Mike Young—
><><>> Calzones, collaborations, and fogbound techniques of waiting gracefully for nothing at the new issue of red lightbulbs
><><>> Astronaut brothers (or not), paradoxical undressing, and interviews about $$$ at the new issue of Gigantic
i love the URL for this
agreed, that article was terrible; not because it isn’t true, but because it’s only true of very young children
the irony argument applies to young children? heh
actually i try to explain irony to 4yo’s all the time; they don’t get it, probably because it is evolutionarily unproductive
Irony is not just lying; it’s an imposition and, when artful, a discovery of incongruity.
Are four-year-old kids so impervious to incongruity? Do they “never” laugh?
they laugh at silly things, not ironic things; one must have a cultural catalog before one has what we casually refer to as context
Agreed that one must have a context for context. I think that that catalog is not written on a blank slate, and that it begins to be written right away.

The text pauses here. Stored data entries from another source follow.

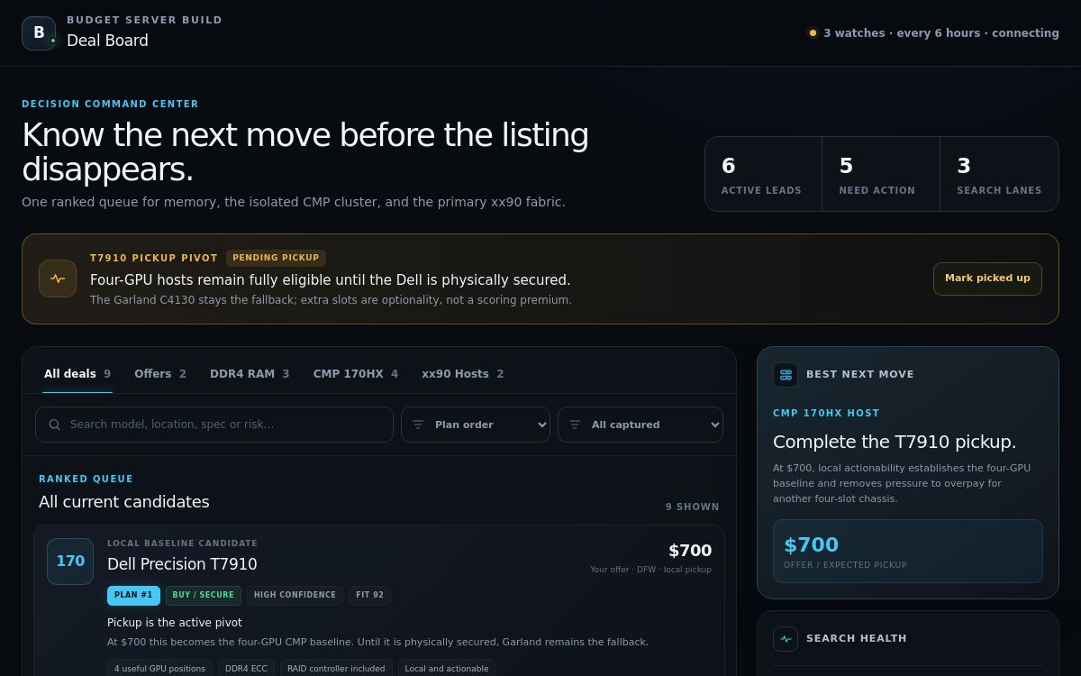Click the filter icon beside All captured
This screenshot has width=1081, height=676.
(575, 425)
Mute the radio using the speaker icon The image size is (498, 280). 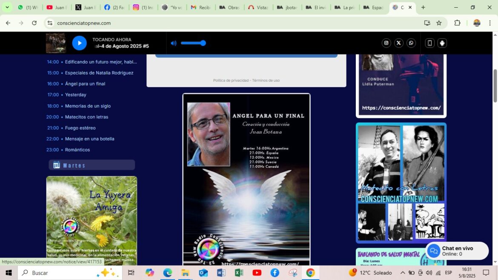pyautogui.click(x=174, y=43)
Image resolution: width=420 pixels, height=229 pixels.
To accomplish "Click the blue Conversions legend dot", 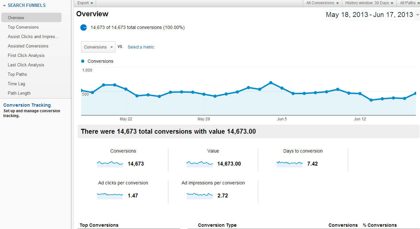I will coord(83,61).
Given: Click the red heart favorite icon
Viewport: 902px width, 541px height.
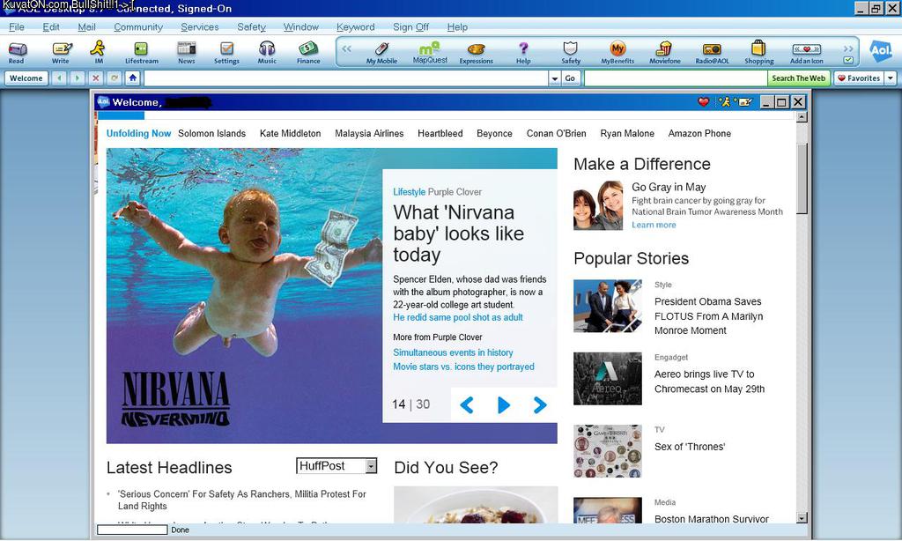Looking at the screenshot, I should (x=703, y=102).
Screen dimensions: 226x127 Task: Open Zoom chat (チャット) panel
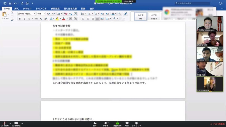(x=127, y=124)
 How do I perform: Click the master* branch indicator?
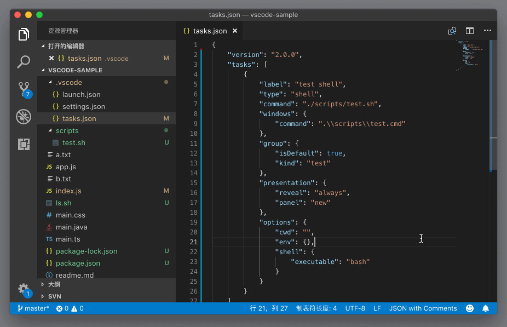coord(33,308)
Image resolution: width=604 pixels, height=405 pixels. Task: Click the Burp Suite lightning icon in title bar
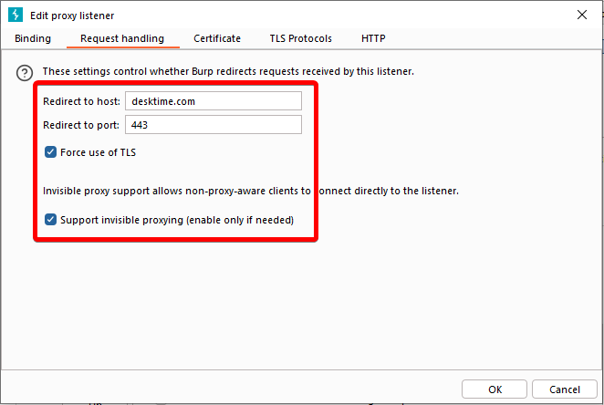[x=15, y=16]
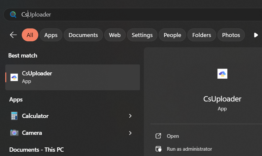262x156 pixels.
Task: Open the CsUploader best match result
Action: coord(73,77)
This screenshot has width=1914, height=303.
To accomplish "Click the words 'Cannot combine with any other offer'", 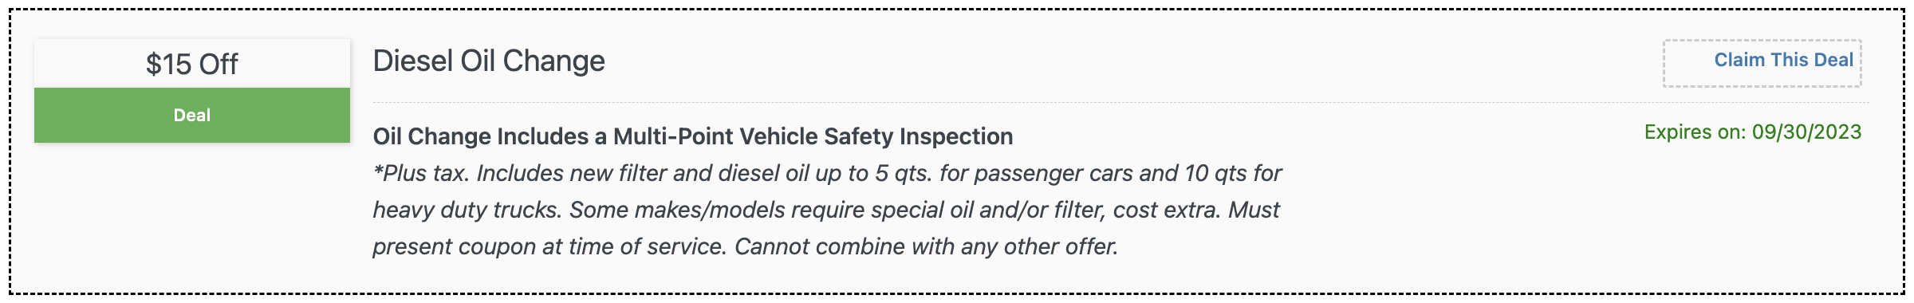I will (x=926, y=246).
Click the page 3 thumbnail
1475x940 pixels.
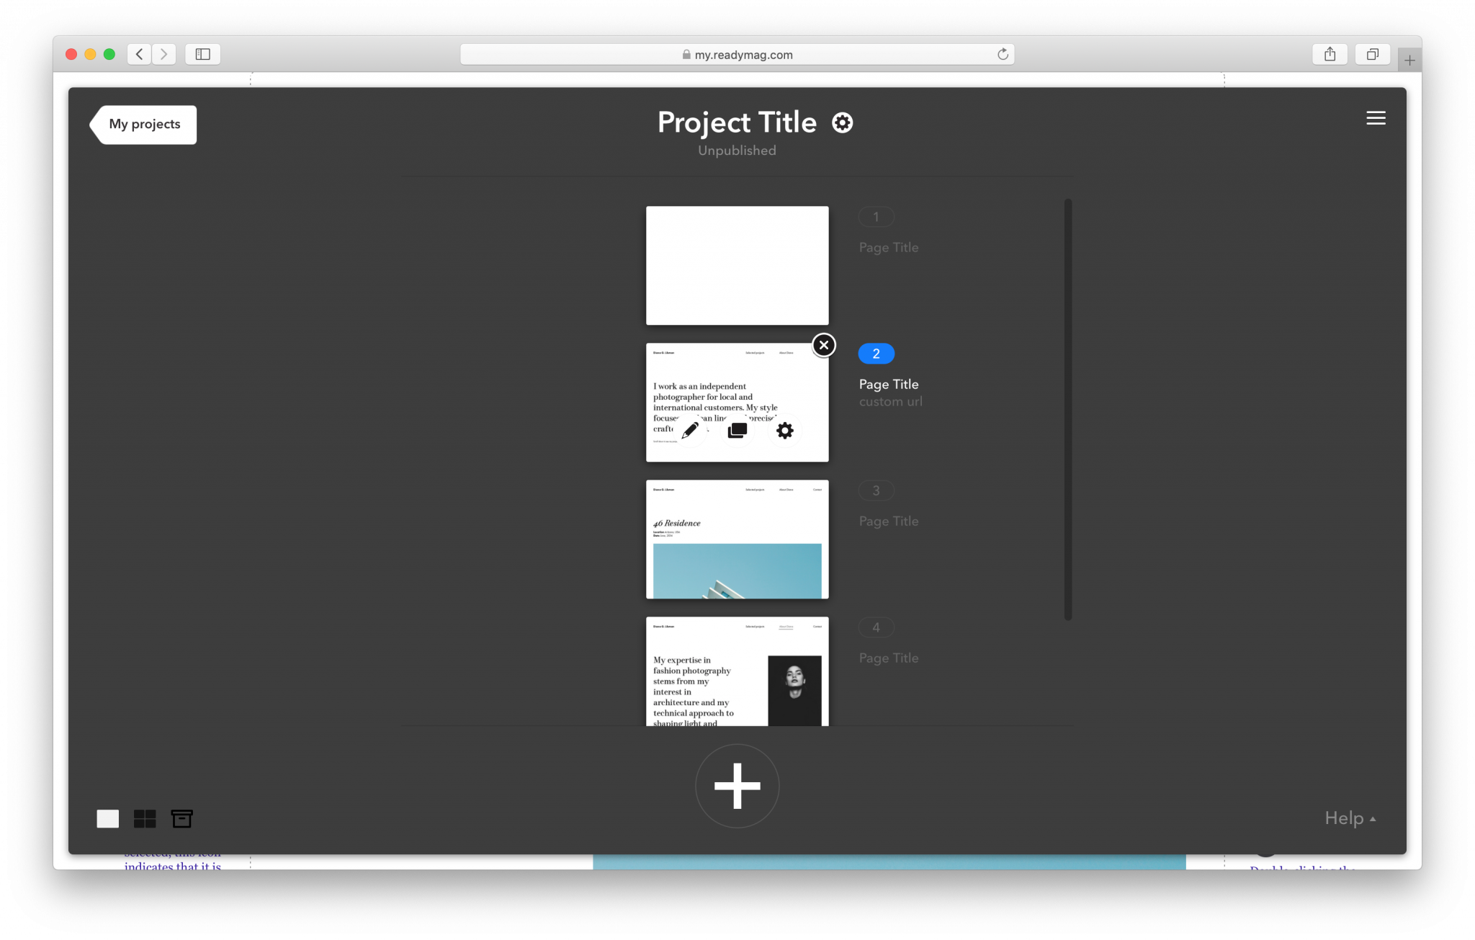point(738,538)
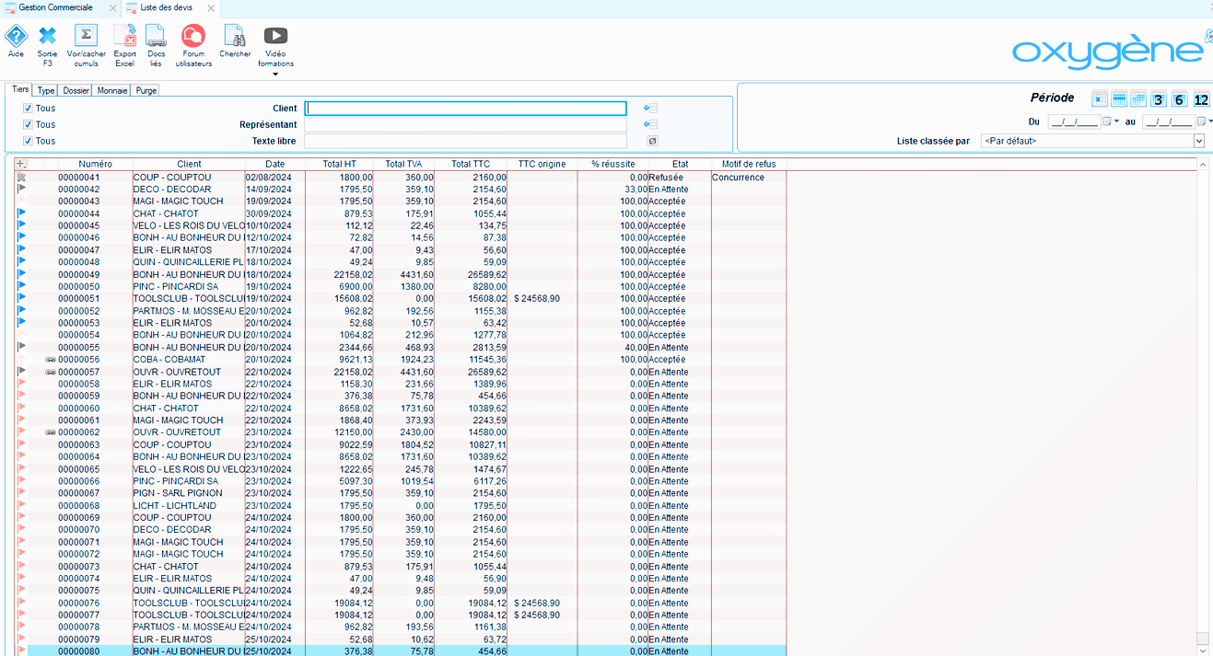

“Silly” means ‘incongruous, in a way’, yes?
It’s silly to put a hat on a dog. It’s not ironic–a hat on a dog–in the culturally dense sense that Oedipus’s discovery of the source of Thebes’ miasma is, or Gloucester’s “I stumbled when I saw.”.
But a hat on a dog is comical because of contextual incongruity. There’s a contrast between, as it were, literal sense [‘hat’ on ‘head’] and context [dog’s head].
A hat on a dog’s head says a reasonable thing and an unreasonable one, or a reasonable thing in an unreasonable way.
A little kid will have trouble with verbalizing “irony”. A kid would have trouble verbalizing “being” and “nothing”. I have trouble verbalizing these words, and I’m old and use dictionaries.
But that trouble doesn’t mean that the germ of these difficult ideas isn’t sprouting in a kid’s mind.
The argument in that article was something like ‘four-year-old kids are too pure–too virtuous–for the dissemblance of “irony”‘. (–as old people are purified by their proximity to death, and fundamentalists are purified of the complexities of crossed purposes.)
I think a four-year-old who laughs at a hat on a dog is plenty culturally attuned, and is already on the way to distinguishing direct meaning from the circuit that, when elaborated, we reasonably call “ironic”.